German automotive giant Volkswagen is reportedly drawing up plans for a drastic overhaul that could see 100,000 jobs eliminated in the coming years – double its previously announced targets.

Senior executives are said to be considering this dramatic workforce reduction to achieve €11 billion (£9.5 billion) in cost savings by 2030, according to local media.

The proposals include placing four of the company’s car manufacturing plants in Germany under review, with the potential for production to cease, Manager Magazin reported.

This would represent a monumental restructuring for the 89-year-old Wolfsburg-based carmaker, owner of brands such as Audi, Bentley, Skoda, and Seat.

The scale of these proposed cuts significantly exceeds earlier plans to reduce 50,000 jobs across its German operations by 2030.

At the time, chief executive Oliver Blume told shareholders that the company was on track to make savings of more than six billion euro (£5.2 billion) by 2030.

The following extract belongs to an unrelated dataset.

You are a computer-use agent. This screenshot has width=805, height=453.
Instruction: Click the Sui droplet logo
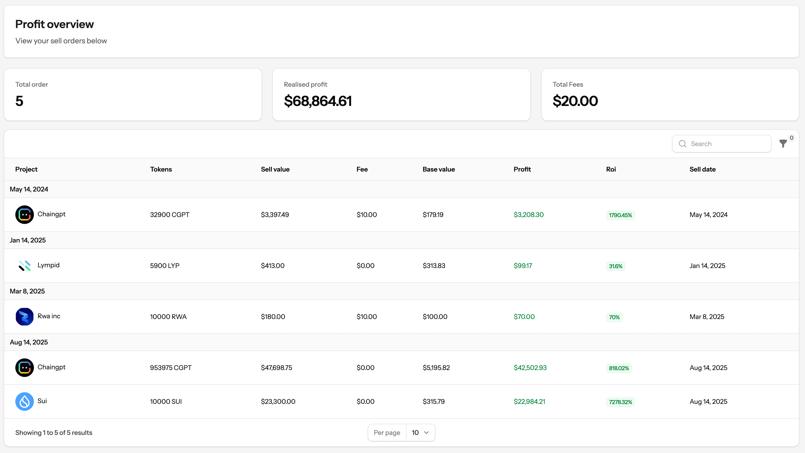tap(24, 401)
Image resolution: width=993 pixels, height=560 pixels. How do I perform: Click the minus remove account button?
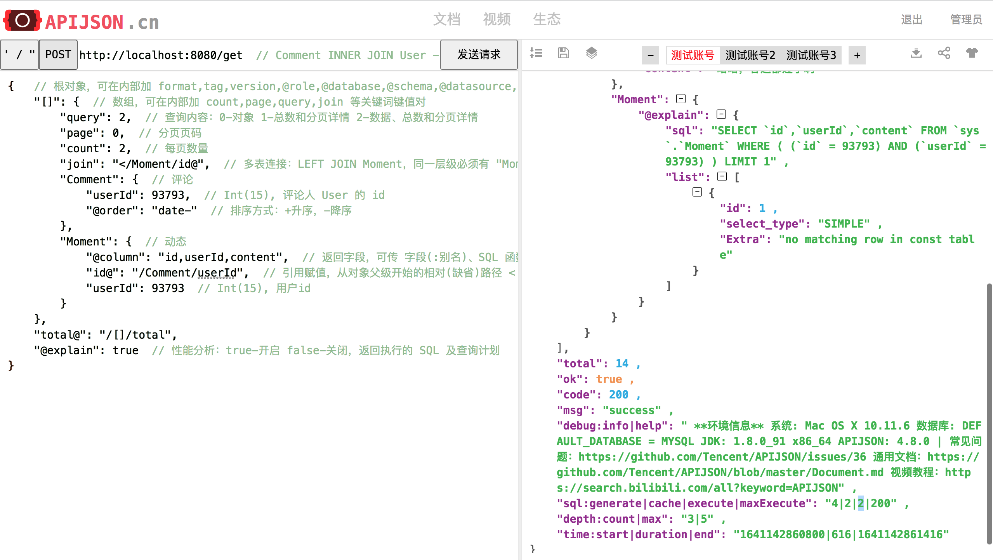click(x=651, y=56)
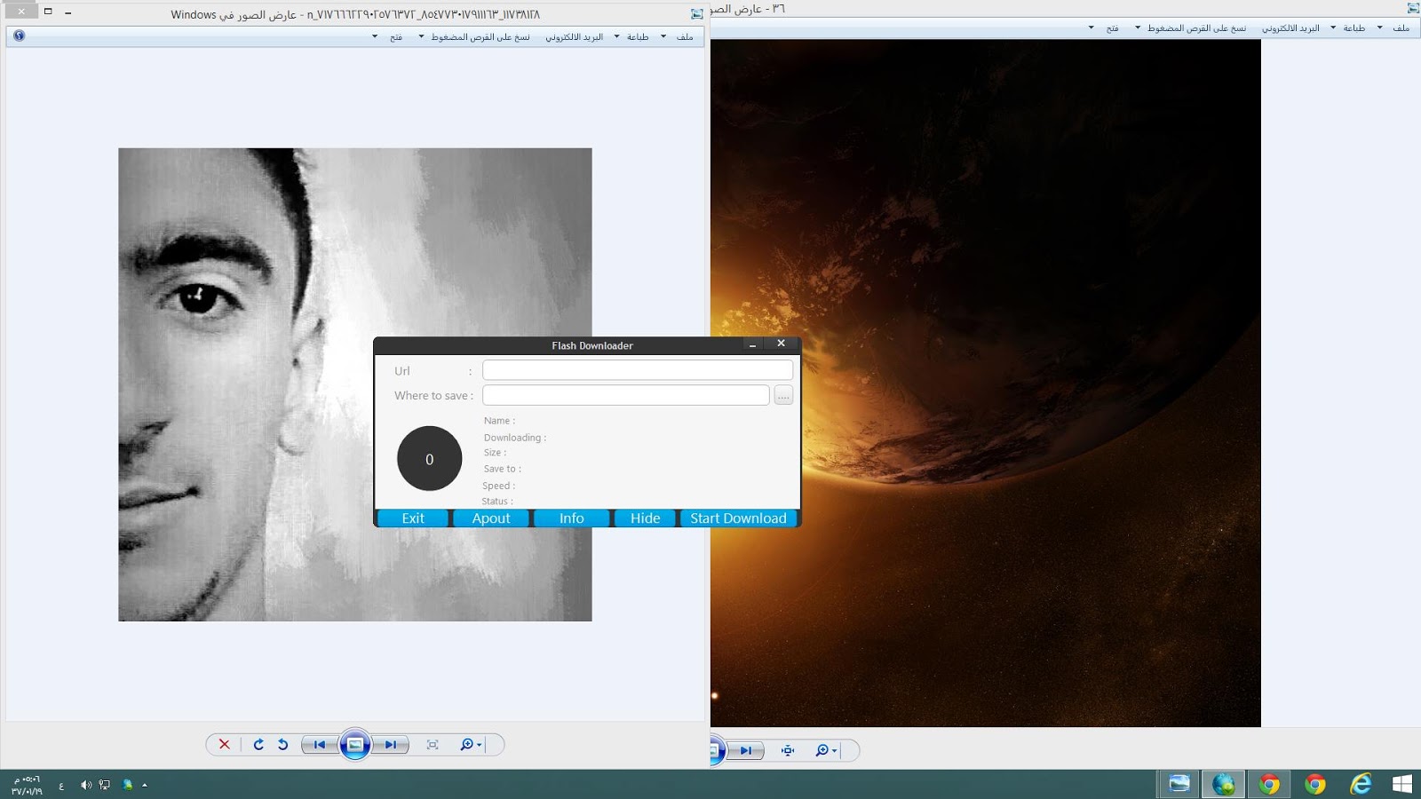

He has said that some 28,000 agreements for staff to leave by 2030 had already been made, which relates to those at the Germany headquarters,

Volkswagen reportedly has around 625,000 staff around the world
Volkswagen reportedly has around 625,000 staff around the world (PA)

“The transformation of the entire company is continuing to pick up speed,” the boss had said.

“With these programmes we are methodically addressing all cost categories across all brands.”

He also said the group was working to “address the reduction of overcapacities in our production network” by bringing down global targets from 12 million vehicles to nine million.

It comes after reporting that vehicle deliveries had dropped by 10% in the US and 8% in China in 2025.

It said this was because of “challenging market conditions” including tariffs on US imports and increased competition in China where big electric carmakers like BYD have been taking huge shares of the market.

Despite this, deliveries rose by 4.5% in Europe to almost four million vehicles.

Volkswagen reportedly has around 625,000 staff around the world, meaning its job-cutting plans would shed about 16% of the total workforce if they went ahead.

Reports said that details of the new plan were set to be presented to the company’s supervisory board on July 9.

A spokeswoman for Volkswagen said it was not commenting on the speculation.